Summary of H.2226: An Act establishing a commission to study the availability of the continuum of care services for persons with substance use disorder

Overview

H.2226 proposes to establish a temporary commission to study and improve the availability of the continuum of care for individuals with substance use disorder (SUD) in Massachusetts, including the potential creation of regional facilities. The bill focuses on identifying current service availability, barriers in transitioning between levels of care, and the need and capacity for regional continuum-of-care facilities. A new draft version, H.4669, accompanies this bill.

Purpose and Intent

  • Evaluate the current regional availability of SUD services across the treatment continuum: detoxification, clinical stabilization, transitional support, residential recovery homes, and outpatient treatment (including medication-assisted treatment, MAT).
  • Identify institutional barriers hindering progress through the care continuum (mental health integration, physical health, funding and costs, program space, transit, housing, and overall connectivity of services).
  • Assess the need for regional continuum-of-care facilities and determine the optimal capacity at each level of care to facilitate clinically appropriate access.

Key Provisions

  • Establishment of a special commission under Section 2A of Chapter 4 of the General Laws to study availability and potential regional facilities.
  • Commission objectives include: current regional service availability, barrier analysis, and a needs assessment for regional facilities and capacity.
  • Composition: the commission is co-chaired by the House and Senate Chairs of the Committee on Mental Health, Substance Use and Recovery; other members include appointees from the Speaker, Senate President, minority leaders, the Attorney General or designee, MassHealth Assistant Secretary, the BAS Director, DPH Commissioner, DMH Commissioner, Ins. Division Commissioner, Boston Public Health Commissioner, and representatives from relevant organizations (e.g., Massachusetts Organization for Addiction Recovery, MA Health and Hospital Association, Volunteers of America Massachusetts, Learn to Cope, RIZE Massachusetts, Grayken Center for Addiction at Boston Medical Center, MA Association of Health Plans, Newmarket BID Homeless B2W Services).
  • Appointment timeline: all appointments due within 30 days of enactment; the co-chairs must convene the first meeting within 45 days after all appointments are made.
  • Reporting and follow-up: the commission must submit a detailed report with proposals, recommendations, and drafts of implementing legislation to the Senate and House clerks, the Joint Committee on Mental Health, Substance Use and Recovery, and the Governor within one year of establishment.

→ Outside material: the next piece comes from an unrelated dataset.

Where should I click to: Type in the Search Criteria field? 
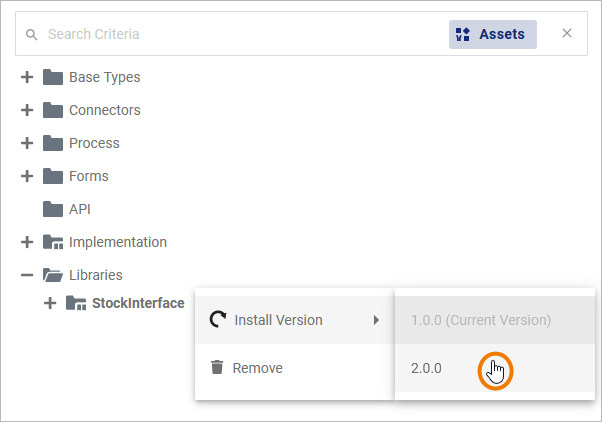tap(240, 34)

The commission will monitor implementation of its recommendations after the report.

Timing and Status

  • Introduced: February 27, 2025.
  • Status: Accompanied by a new draft (H4669) as of November 5, 2025.
  • Legislative actions indicate referral to the committee on Mental Health, Substance Use and Recovery (February 27, 2025), with a hearing scheduled for July 28, 2025 (from the public schedule), and Senate concurrence noted in the action log.

Potential Impact

  • Creates a structured, intergovernmental and stakeholder-led process to map and enhance the continuum of SUD care.
  • May inform facility planning and regional capacity decisions to reduce gaps between detox, stabilization, housing, and outpatient treatment, including MAT.
  • Establishes a formal mechanism for drafting legislation to implement recommended changes, pending the 1-year study outcome.

Affected Parties

  • Individuals with substance use disorders seeking integrated care.
  • State agencies (MassHealth, DPH, DMH, Ins. Division) and the Governor’s office.
  • Health systems, addiction treatment providers, and ancillary services (housing, transportation).
  • Community organizations and advocacy groups listed in the bill’s membership roster.

Compiled from official sources — confirm details with the bill’s official record.